This theatre is damned!  Sorry, Aronofsky, you aren’t as unique as was once thought.  Étoile reveals all the reasons why.

With Tchaikovsky’s “Swan Lake” at its center, Étoile – a rather enigmatic movie concerning ghosts, satanic possessions, and ballerinas – provides viewers with a black-suited possession to rival the ages as the past becomes present due to a satanic pact made years and years ago.  And we suspect not a thing.

Thanks to writer Franco Ferrini, the film feels more like a Dario Argento flick, minus all the fabulous lighting and camerawork, as one American coryphée disappears from her known self and becomes a 19th century lead ballerina who died many years ago under mysterious conditions.   Suddenly, she is getting lifts in period accurate vehicles and, thanks to the foreign surrounding of the movie, more and more out of step with reality.

She’s even signing her name as someone else and succumbing to sensual desires.  The possession is as simple as a single kiss snuck onto the lips of a sleeping girl and, with only a few clues to go by, it is up to us to figure out the passionate mystery at the heart of this extraordinary tale at life on the other side of the broken mirror.

It is a mood-swirling and very much haunted landscape that greets Jennifer Connelly and Gary McCleery in Italian-American filmmaker Peter Del Monte’s Étoile.  While it is no secret that Aronofsky’s Black Swan owes its entire life to the events and situations in Étoile, it might come as a bit of a surprise to witness just what makes, in my opinion, Étoile the better film.

Thanks to a wide-eyed approach to horror, Étoile begins as a young American ballet student, arriving as a prestigious dance academy., discovers that her hopes of becoming something more in Hungary might be more than she bargained for.  Claire (Connelly) might not have what it takes.  But all that changes when she and her American friend, Jason (McCleery), discover an old house tucked away in the forest. 

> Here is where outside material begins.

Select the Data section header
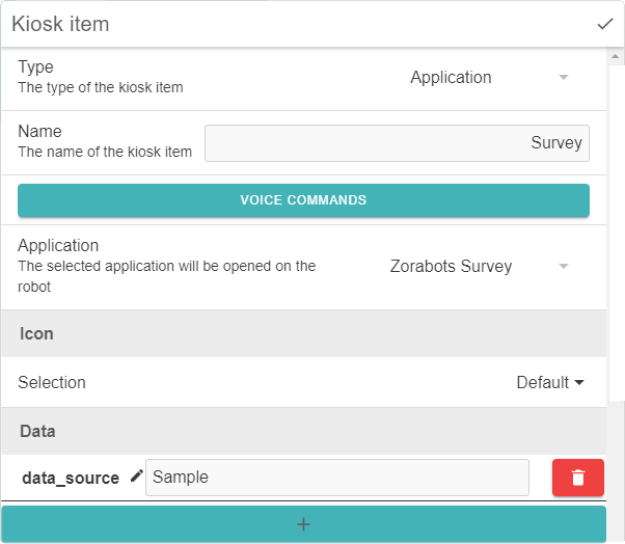[x=304, y=431]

Claire is enthralled with the house and its large mirrors.  She even dances in front of one and, thus, the change in identification begins.  Soon, Claire is signing autographs as Natalie and, convinced that there is no Claire anymore, she slips into everything that a Natalie Horvath once was.  That includes necromancy and talent and, in this manner, she seals the deal with Satan himself, bringing every bit of Natalie back from the other side. 

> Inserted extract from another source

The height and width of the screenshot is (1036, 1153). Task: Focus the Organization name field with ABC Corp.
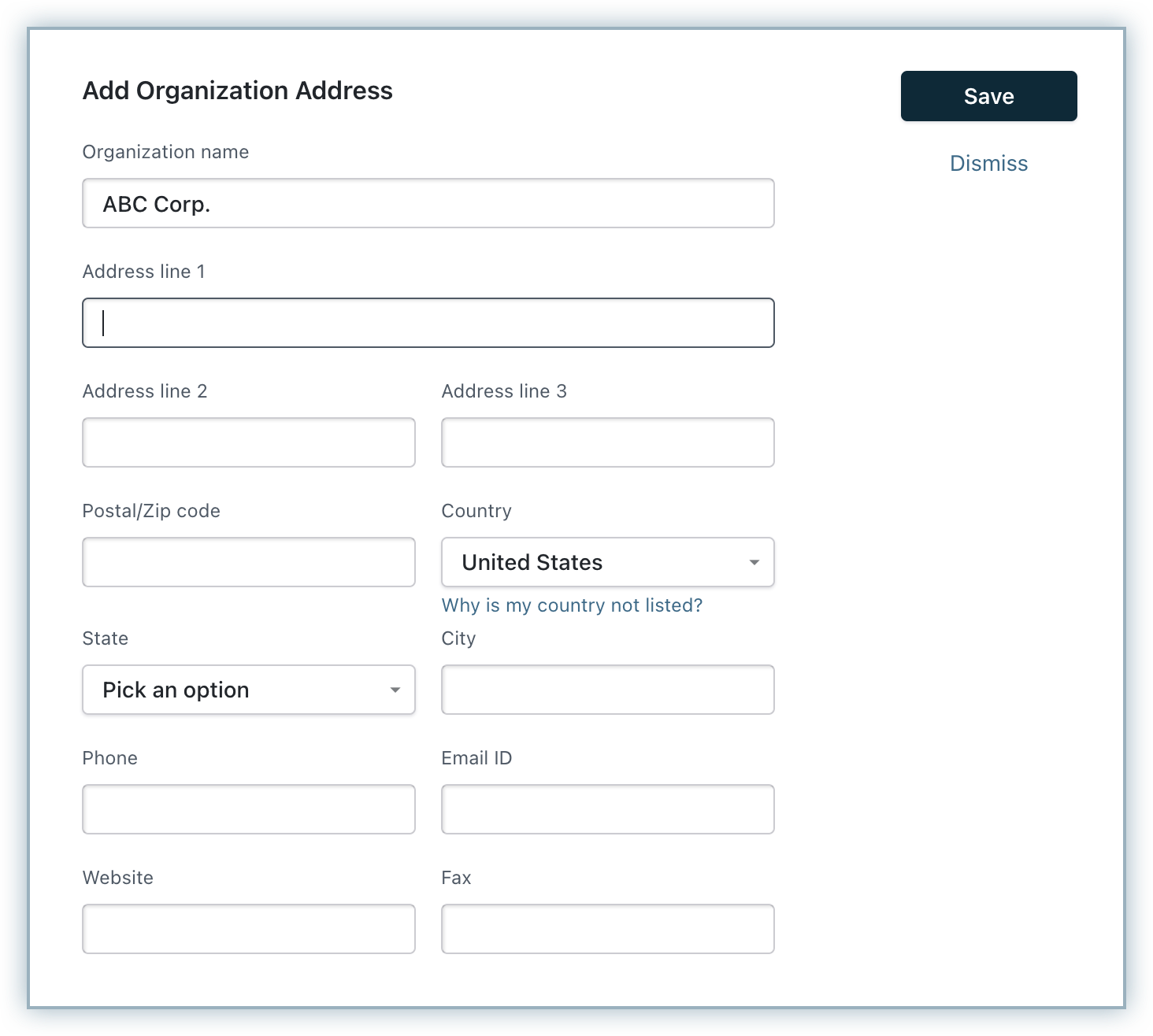(428, 204)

Throughout the film, Connelly nails the characteristics of the two roles she plays, who must both keep up the pace as their shows approach, while remaining mysterious and out of touch.  There’s no denying that she had the “it” factor at an early age.  She is both ethereal and aloof and, when called upon, can be quite sexy and deadly, especially when clutching a knife at her lover’s chest.

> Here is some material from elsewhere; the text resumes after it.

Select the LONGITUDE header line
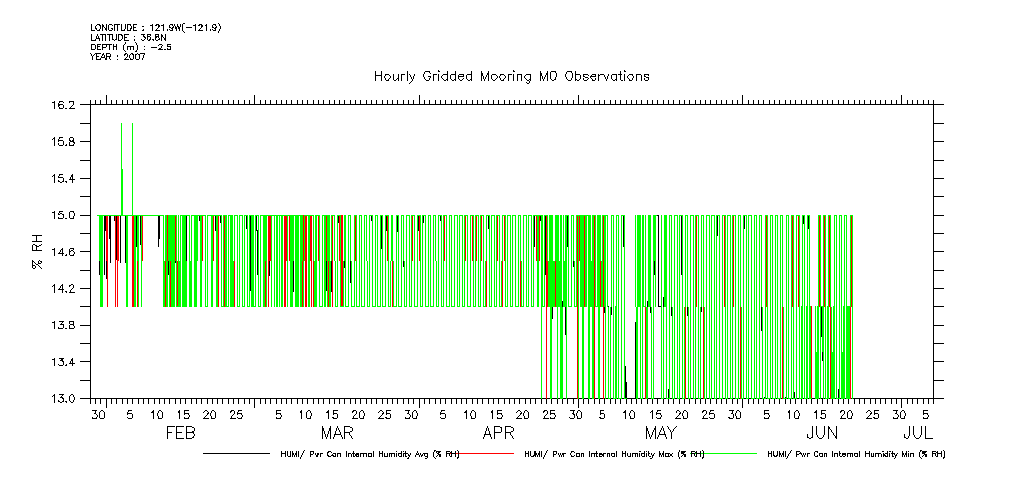 [x=155, y=27]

With wonderful imagery involving wild swan attacks, shadows, and mirrored images, Étoile arrives on blu-ray thanks to a superb 2k scan with extensive color corrections from Scorpion Releasing.  The film breathes again with this rather telling release.  The results are exquisite and truly open up this movie to be appreciated as the cult classic that it should be seen as.  Sure, it isn’t always on point thanks to a lack of stylistic choices but, for my money, it is executed in a manner that is much better than Aronofsky’s version of this duplicitous dream concerning a white and black swan and the dancers who portray them.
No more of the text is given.